I want to show that the moment generating function is finite everywhere iff $$\lim_{t\rightarrow\infty} e^{\lambda t}P(\lvert X\rvert > t) = 0$$ If we assume the mgf is finite everywhere, then I have the following: $$P(\lvert X\rvert >t) \le P(\lvert X\rvert \ge t) \le \frac{E(e^{\lambda \lvert X\rvert})}{e^{\lambda t}} = \frac{E(e^{\lambda X})\rvert_{X\ge 0} + E(e^{-\lambda X})\rvert_{X<0}}{e^{\lambda t}}\xrightarrow{t\rightarrow\infty} 0$$ This is not sufficient however, as the limit $e^{\lambda t}P(\lvert X\rvert >t)$ might well be constant. Can this approach be fixed somehow or is it flawed?
I don't have any ideas for the reverse direction, how could it be done?

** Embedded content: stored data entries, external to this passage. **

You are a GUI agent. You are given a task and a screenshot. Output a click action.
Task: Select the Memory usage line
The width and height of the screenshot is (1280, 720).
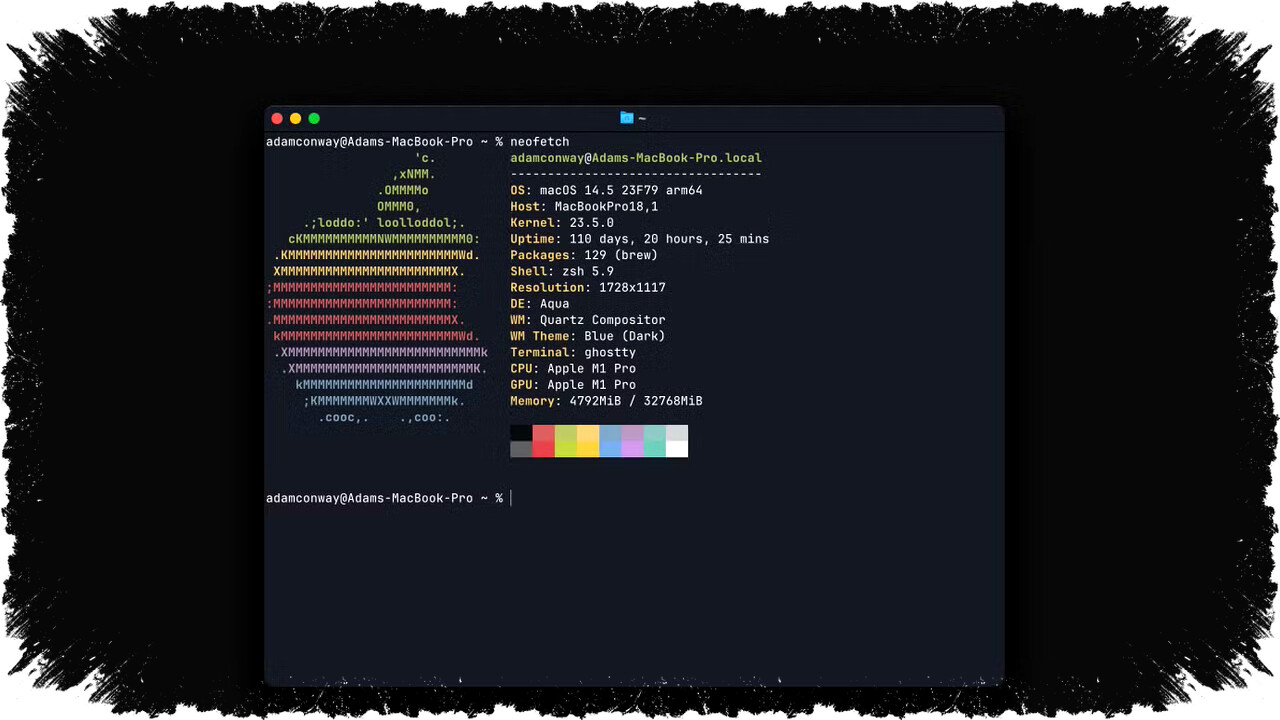(x=606, y=400)
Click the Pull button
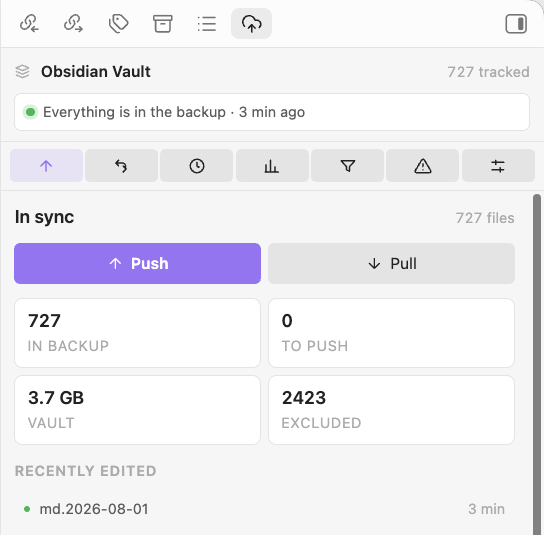 [391, 263]
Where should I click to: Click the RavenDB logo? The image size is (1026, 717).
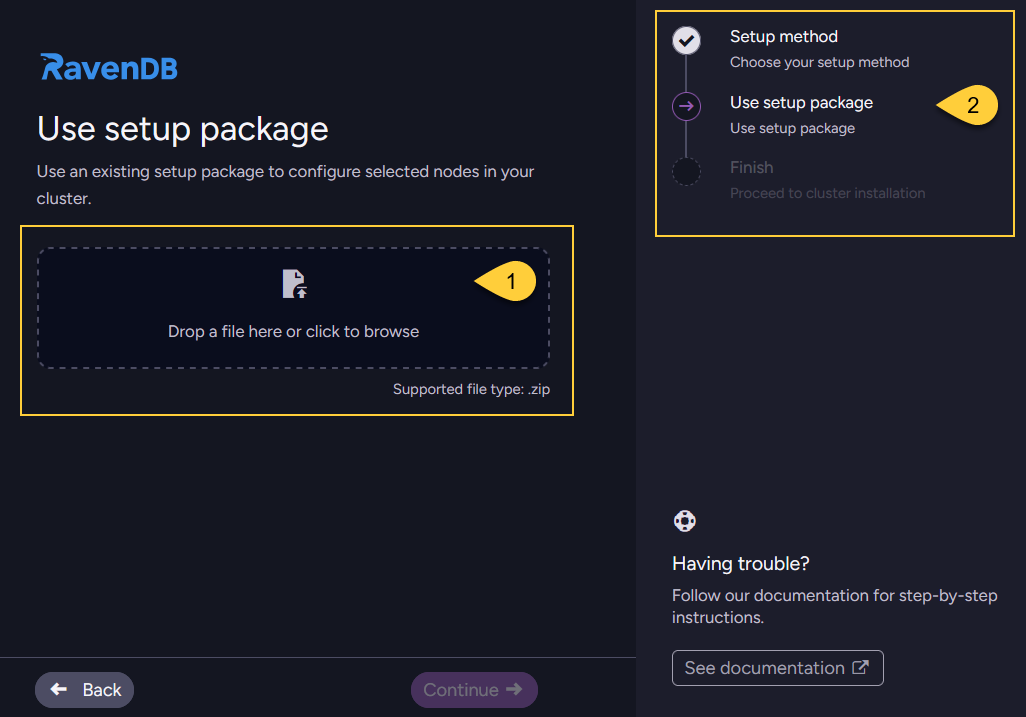point(108,65)
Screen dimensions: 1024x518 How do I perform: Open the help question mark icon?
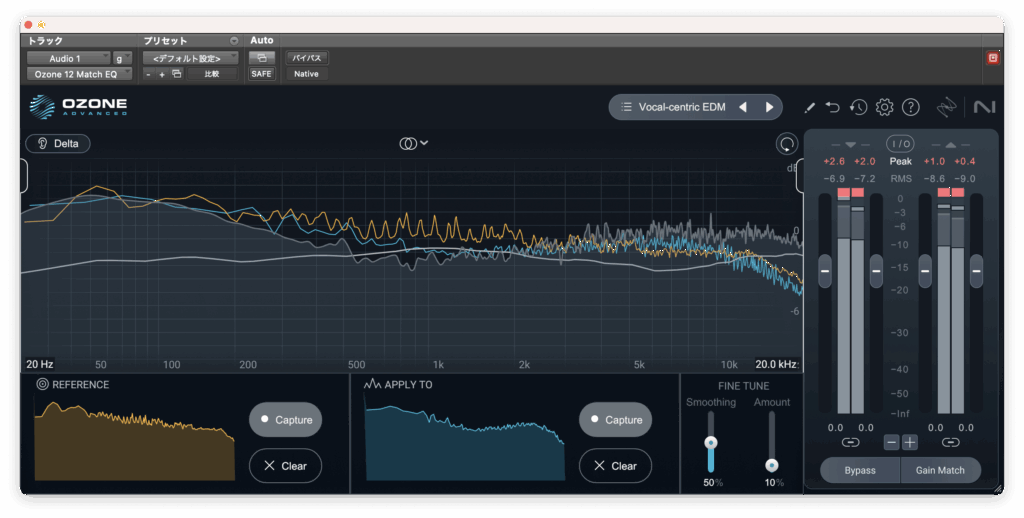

You have shown that if MGF is finite everywhere then $e^{\lambda t}P(|X|\ge t)\to 0$ as $t\to\infty.$ To show the converse, first make some simplification. Replace $X$ with $|X|$ (check that moment generating function of $X$ exists if and only the moment generating function of $|X|$ does so). Now note that $$E\left(e^{\lambda |X|}\right)=\int e^{\lambda x}d\mu_{|X|}(x)=\lambda \int_{0}^{\infty}e^{\lambda t} P(e^{\lambda |X|}\ge e^{\lambda t})dt.$$
The second equality above is a consequence of 'Layer cake representation'. Now use that $P(e^{\lambda |X|}\ge e^{\lambda t})=P(|X|\ge t).$ Now conclude that $e^{\lambda t}P(|X|\ge t)\to 0$ as $t\to \infty.$ (Note that it is easy to conclude that the limit if it exists, has to be zero. The point is to argue that the limit does exist.)